The listing below should be written out word for word, with its pictures removed.

::::::::

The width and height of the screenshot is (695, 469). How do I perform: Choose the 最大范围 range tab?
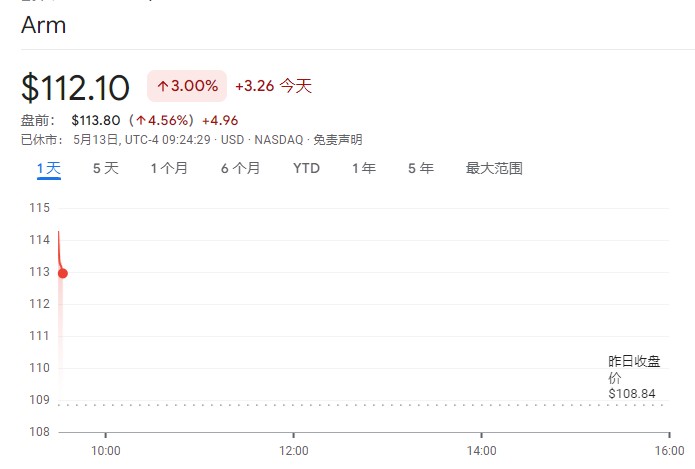tap(494, 168)
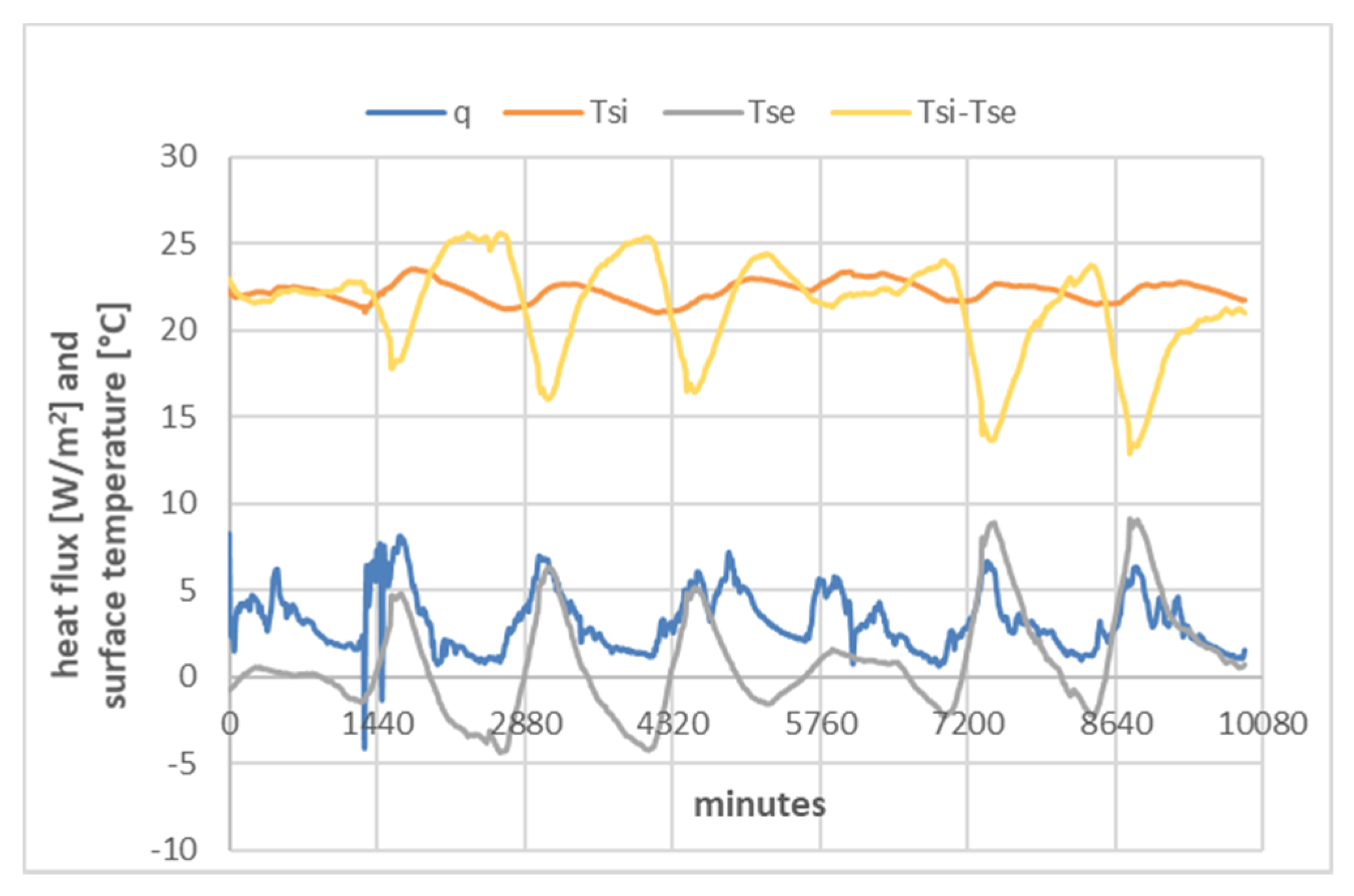Click the 25 tick label on y-axis

[179, 244]
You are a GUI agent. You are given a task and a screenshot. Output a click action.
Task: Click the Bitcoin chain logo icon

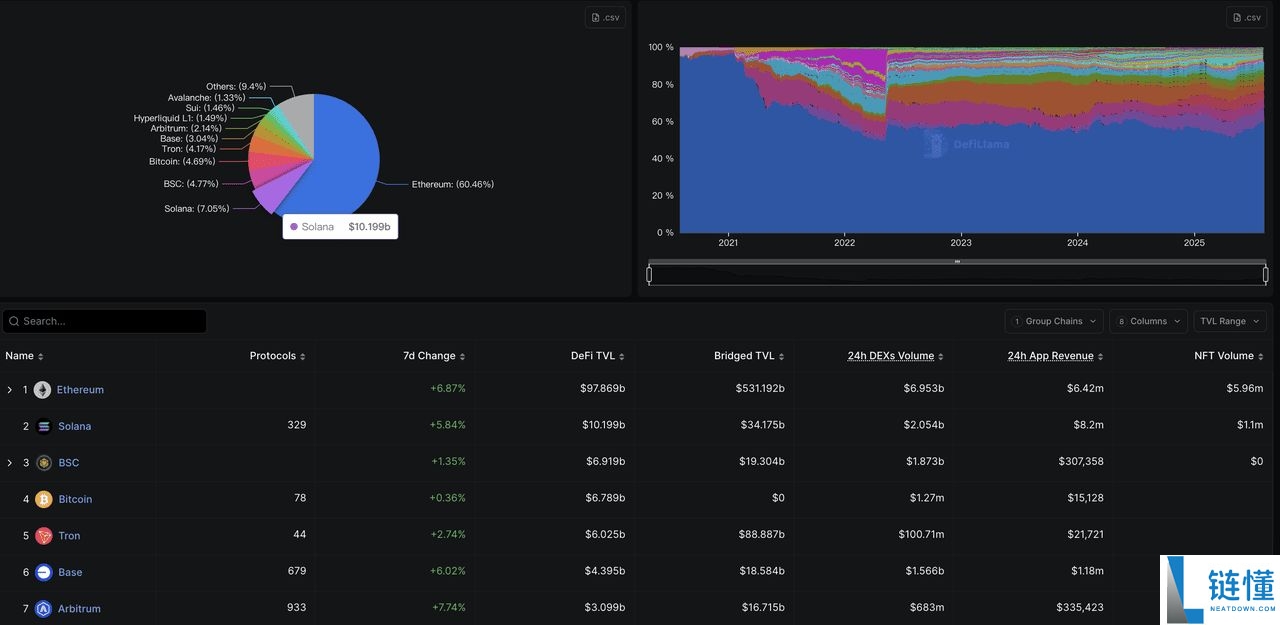point(43,499)
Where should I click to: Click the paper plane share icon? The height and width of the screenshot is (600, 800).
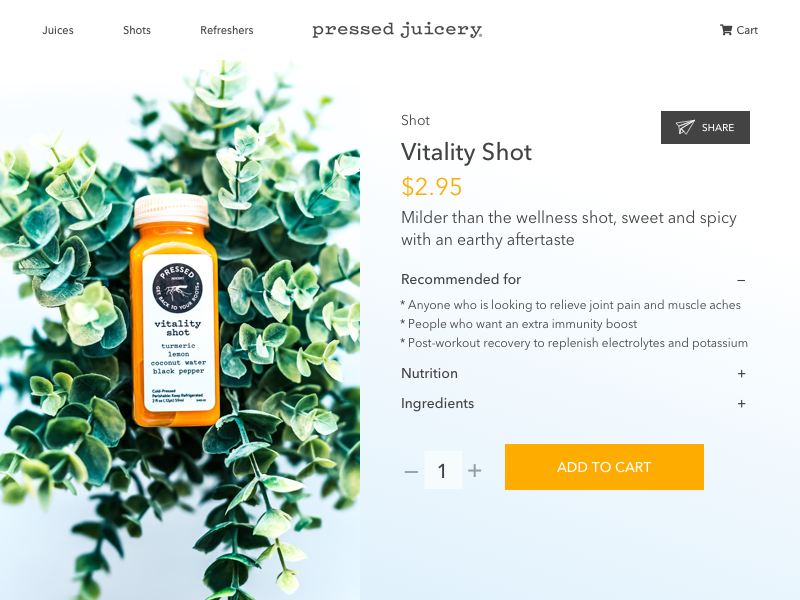click(x=685, y=127)
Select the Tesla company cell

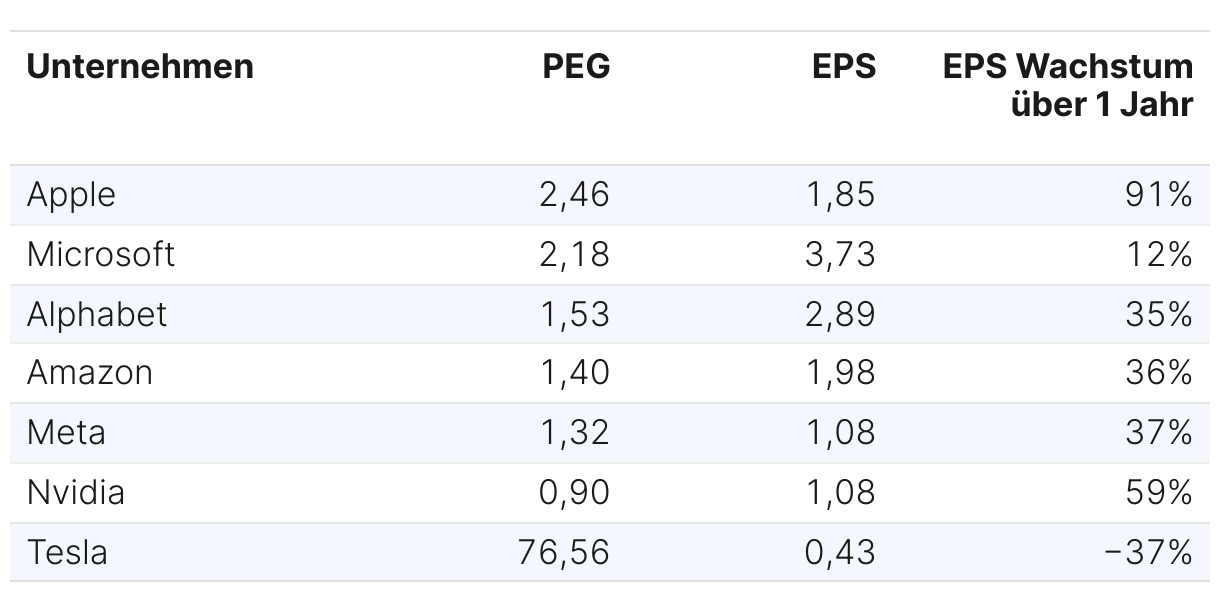click(67, 552)
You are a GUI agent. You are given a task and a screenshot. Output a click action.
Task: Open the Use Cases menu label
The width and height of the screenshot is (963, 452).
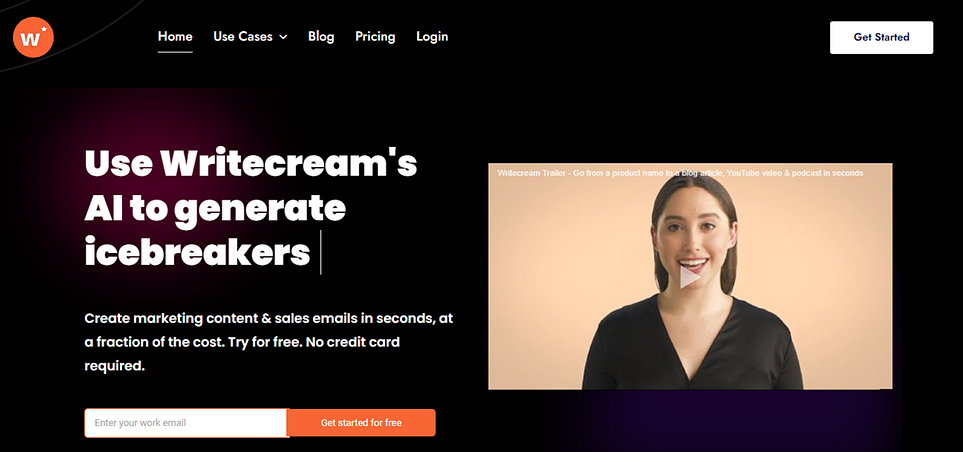coord(243,37)

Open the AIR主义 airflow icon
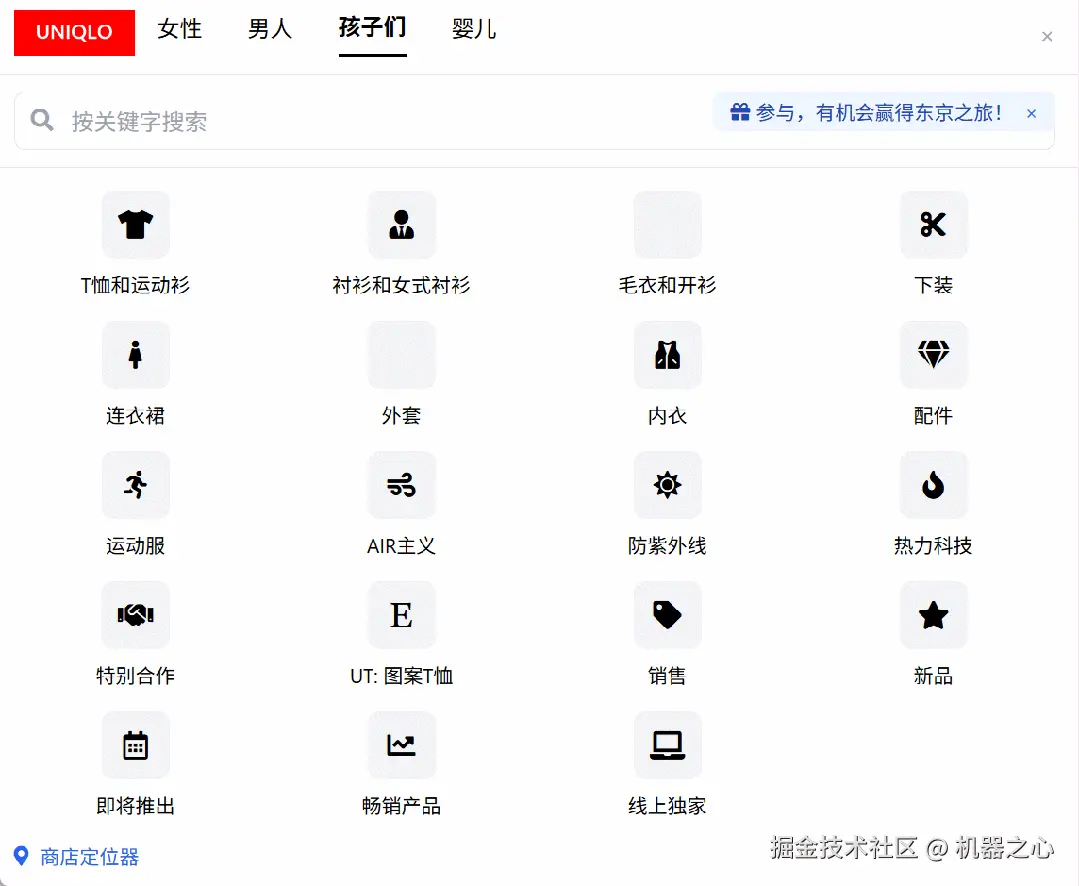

::::::::

- _EXPECTED ANSWER_:
The width and height of the screenshot is (695, 469). How do I perform: Choose the 最大范围 range tab?
tap(494, 168)
Click the 25 tick label on y-axis

[179, 244]
You are a GUI agent. You are given a task and a screenshot. Output a click action.
Task: Click the Bitcoin chain logo icon

point(43,499)
Where should I click to: Click the paper plane share icon? The height and width of the screenshot is (600, 800).
click(x=685, y=127)
Select the Tesla company cell

click(67, 552)
You are a GUI agent. You are given a task and a screenshot. Output a click action.
Task: Open the Use Cases menu label
The width and height of the screenshot is (963, 452).
coord(243,37)

Open the AIR主义 airflow icon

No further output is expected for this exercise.